在花了 1 或 2 个小时来隔离编译错误,该编译错误被元编程困惑所包围,生成了可怕的编译消息,这里是一个最小的简单示例来说明我的问题:
#include <iostream>
#include <type_traits>
#include <array>
#include <utility>
#include <tuple>
template <class Crtp, class... Types>
struct Base
{
Base(const Types&... rhs) :
data(std::forward_as_tuple(rhs...)) {;}
std::tuple<Types...> data;
};
struct Derived
: public Base<Derived, std::array<double, 3>>
{
template <class... Args>
Derived(Args&&... args) :
Base<Derived, std::array<double, 3>>(std::forward<Args>(args)...) {;}
};
int main(int argc, char* argv[])
{
Derived a(std::array<double, 3>({{1, 2, 3}}));
Derived b(a);
Derived c(std::array<double, 3>());
Derived d(c); // Not working : why ?
return 0;
}
这是用 g++ 4.8.1 编译的,我不明白为什么当我尝试在 d
而不是 a< 中复制
在 c
时编译器会报错b
中。
这里是错误:
main.cpp: In instantiation of ‘Derived::Derived(Args&& ...) [with Args = {Derived (&)(std::array<double, 3ul> (*)())}]’:
main.cpp:28:16: required from here
main.cpp:20:73: error: no matching function for call to ‘Base<Derived, std::array<double, 3ul> >::Base(Derived (&)(std::array<double, 3ul> (*)()))’

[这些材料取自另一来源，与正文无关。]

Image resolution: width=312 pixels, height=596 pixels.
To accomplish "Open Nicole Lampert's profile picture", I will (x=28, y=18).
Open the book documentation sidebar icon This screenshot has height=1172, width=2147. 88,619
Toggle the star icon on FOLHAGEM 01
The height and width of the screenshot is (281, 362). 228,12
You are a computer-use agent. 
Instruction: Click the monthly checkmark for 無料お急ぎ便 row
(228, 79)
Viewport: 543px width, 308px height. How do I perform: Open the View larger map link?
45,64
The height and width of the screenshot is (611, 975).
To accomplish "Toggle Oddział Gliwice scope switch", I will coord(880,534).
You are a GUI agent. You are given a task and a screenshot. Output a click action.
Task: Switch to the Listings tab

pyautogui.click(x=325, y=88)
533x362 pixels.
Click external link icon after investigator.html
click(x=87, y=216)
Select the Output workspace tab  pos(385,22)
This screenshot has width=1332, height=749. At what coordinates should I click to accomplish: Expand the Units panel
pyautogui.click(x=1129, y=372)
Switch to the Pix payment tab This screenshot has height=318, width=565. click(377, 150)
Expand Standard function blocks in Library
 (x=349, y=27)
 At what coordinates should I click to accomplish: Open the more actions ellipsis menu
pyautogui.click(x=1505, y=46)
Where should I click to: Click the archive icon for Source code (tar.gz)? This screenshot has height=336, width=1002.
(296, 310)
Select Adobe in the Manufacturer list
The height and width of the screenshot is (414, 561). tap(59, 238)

Base<Derived, std::array<double, 3>>(std::forward<Args>(args)...) {;}
^
main.cpp:20:73: note: candidates are:
main.cpp:10:5: note: Base<Crtp, Types>::Base(const Types& ...) [with Crtp = Derived; Types = {std::array<double, 3ul>}]
Base(const Types&... rhs) :
^
main.cpp:10:5: note: no known conversion for argument 1 from ‘Derived(std::array<double, 3ul> (*)())’ to ‘const std::array<double, 3ul>&’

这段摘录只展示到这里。